El libro recién publicado por Roberto Crobu “Liderar la Incertidumbre” se basa esencialmente en las enseñanzas y aplicación del mindfulness a la función de liderazgo. La práctica del mindfulness se ha convertido en un ejercicio indispensable para muchos directivos y mandos.

Sus beneficios suelen ser directos y muy inmediatos, abarcando tanto aspectos filosóficos relacionados con la función, como habilidades prácticas y ejecutivas.

A través del mindfulness se cultiva la estabilización de la mente, se toma consciencia de lo que nos hace sufrir, y se puede iniciar un proceso para la transformación del sufrimiento en oportunidad.

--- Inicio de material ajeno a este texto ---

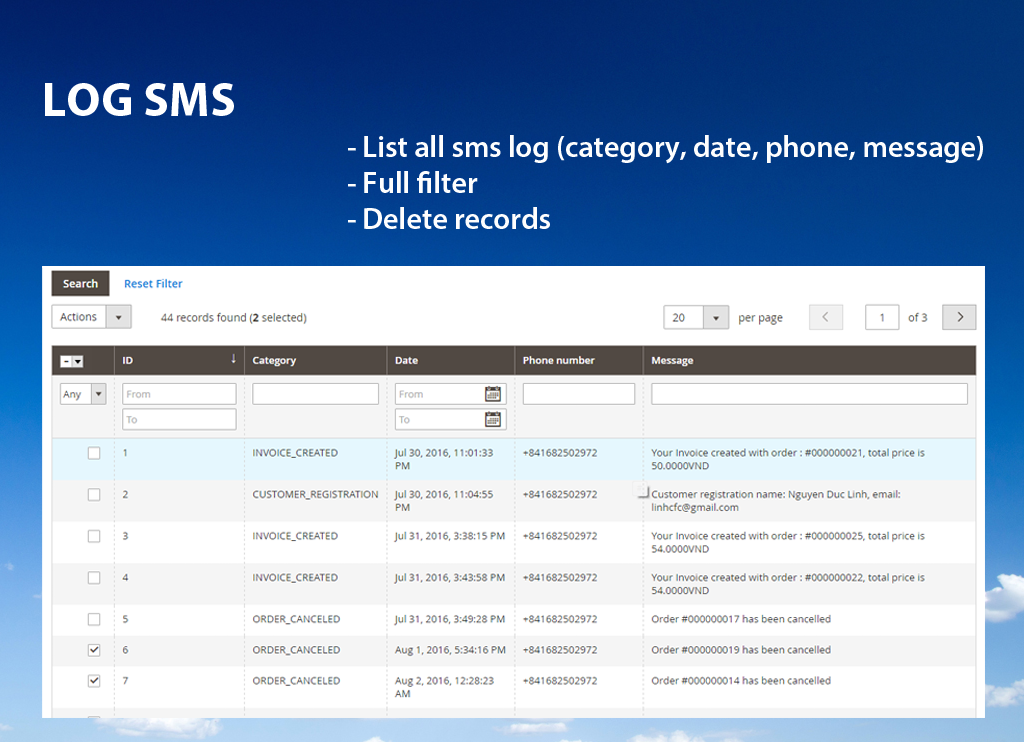Image resolution: width=1024 pixels, height=742 pixels.
Task: Select the checkbox for INVOICE_CREATED record ID 1
Action: [x=94, y=452]
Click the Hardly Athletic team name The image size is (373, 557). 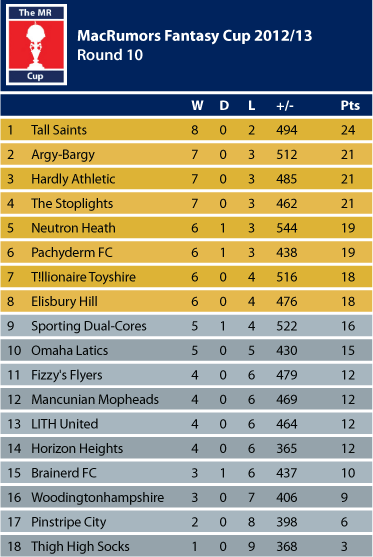73,179
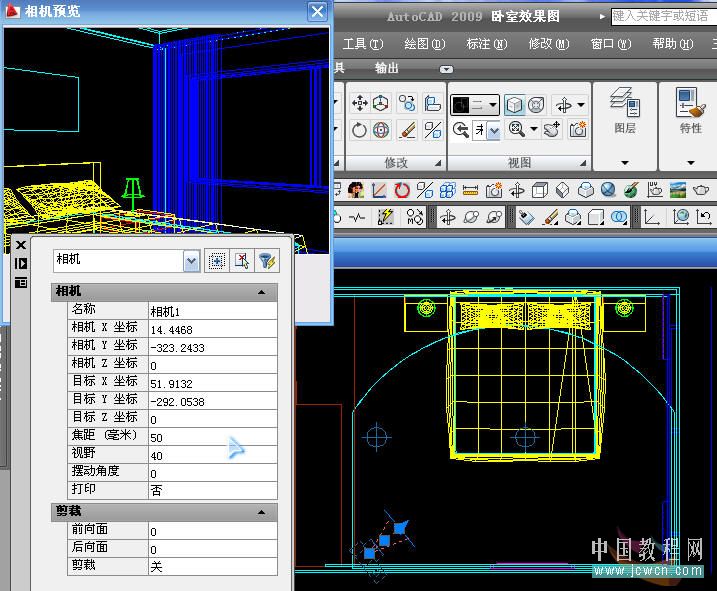Screen dimensions: 717x591
Task: Open the 相机 object type dropdown
Action: click(x=191, y=261)

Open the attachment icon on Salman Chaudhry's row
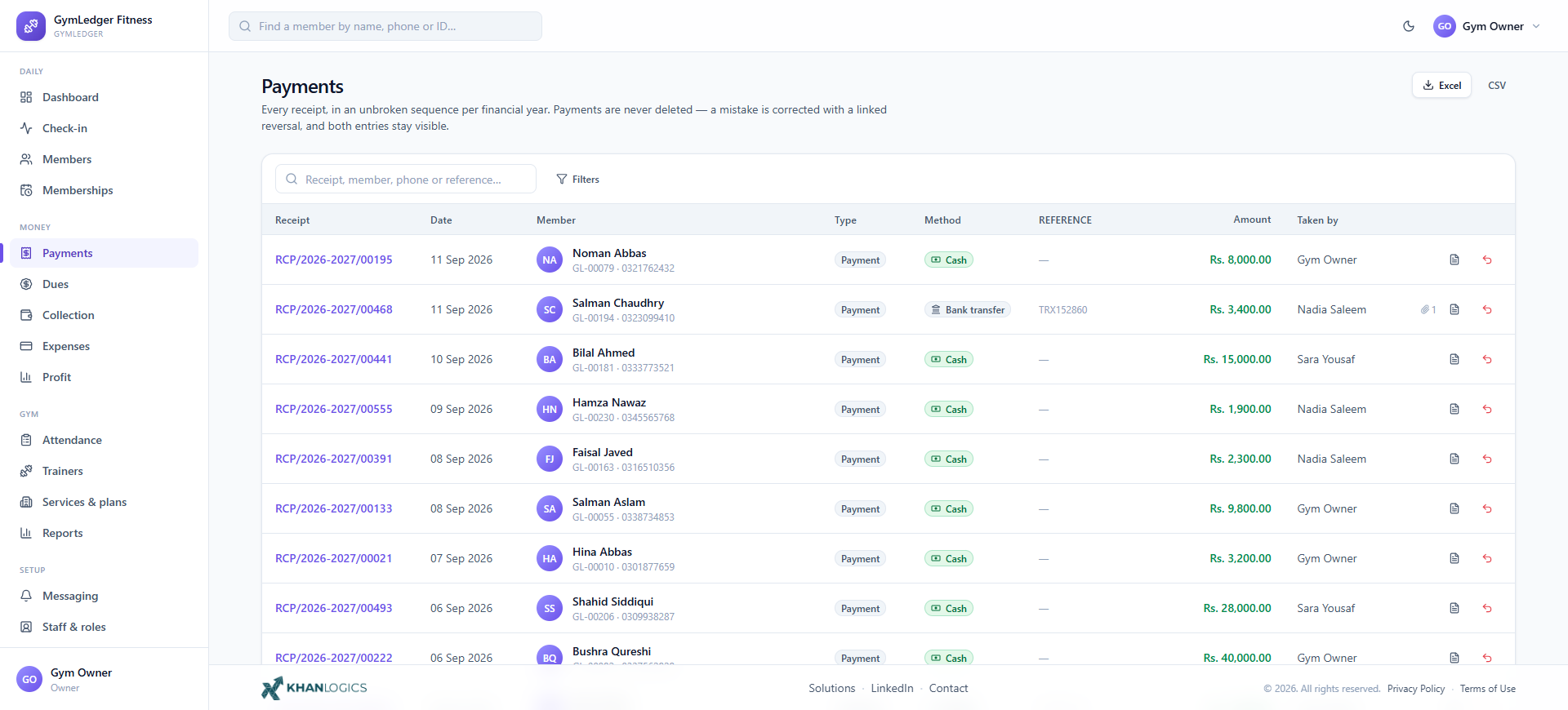tap(1428, 309)

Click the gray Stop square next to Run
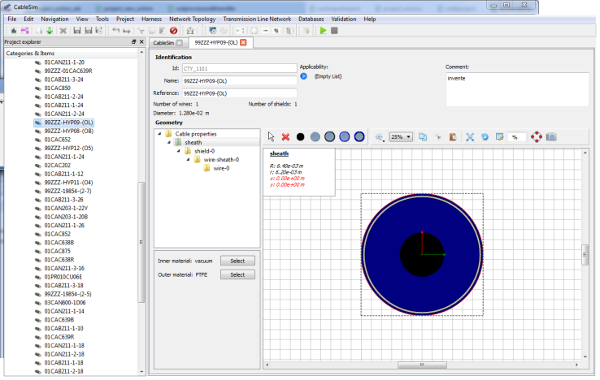tap(334, 31)
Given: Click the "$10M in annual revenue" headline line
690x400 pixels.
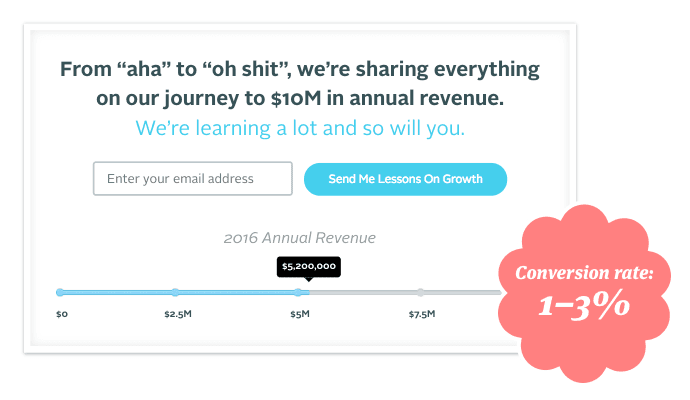Looking at the screenshot, I should (300, 99).
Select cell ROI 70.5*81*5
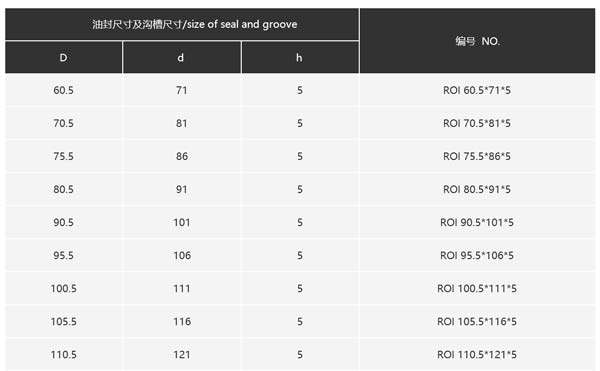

El mindfulness, como dice John Kabat-Zinn, es la puerta hacia la libertad, para hallar las distintas opciones que podemos tener a la hora de elegir que hacer con lo que nos sucede. Y la libertad consiste precisamente en poder elegir entre abanicos de opciones posibles. Sin opciones no hay decisiones, sino caminos obligados.

A partir de aquí nos damos cuenta que tener opciones implica siempre la posibilidad de errar, por lo que no podemos eliminar el riesgo de fallar a la hora de tomar decisiones si queremos administrar nuestra libertad como seres humanos. En este punto es cuando nos damos cuenta de que la seguridad a la hora de tomar decisiones es una falacia, y asumimos el hecho de que con la incertidumbre hemos de saber convivir, en lugar de tratar de eliminarla.

En el momento en que tratas de eliminar la incertidumbre para sentirte más seguro, irremediablemente acabas por tener que eliminar opciones de tu toma de decisiones, obligándote a seguir entonces esos caminos obligados que no tienen nada que ver con la libertad y la prosperidad; el mundo necesita de personas valientes.

Los grandes logros de la humanidad los acometieron personas valientes: Miguel Ángel, Garibaldi y Colón cambiaron la historia por su valentía: por ser capaces de mantener presente su enfoque por encima de los vaivenes del momento y de las inclemencias de los numerosos fracasos previos que tuvieron que afrontar en su camino.

Practicando mindfulness se integran todos estos aspectos al ejercicio diario de la función de liderazgo, siendo más conscientes de ellos y ayudando así a vivir con mayor equilibrio los vaivenes asociados a la responsabilidad que implica la toma de decisiones.

Pero los beneficios del mindfulness no tienen que ver solo con aspectos filosóficos, sino con el desarrollo de habilidades ejecutivas intrínsecas a un buen ejercicio de la función del Líder, tales como: capacidad de atención, presencia, y concentración, regulación de las emociones, antocompasión y resiliencia ante la frustración, compasión con los demás, higiene mental ante preocupaciones y estrés, y profundidad en la comprensión de aspectos emocionales asociados a las relaciones y la toma de decisiones en el trabajo, es decir un mayor provecho de la inteligencia emocional.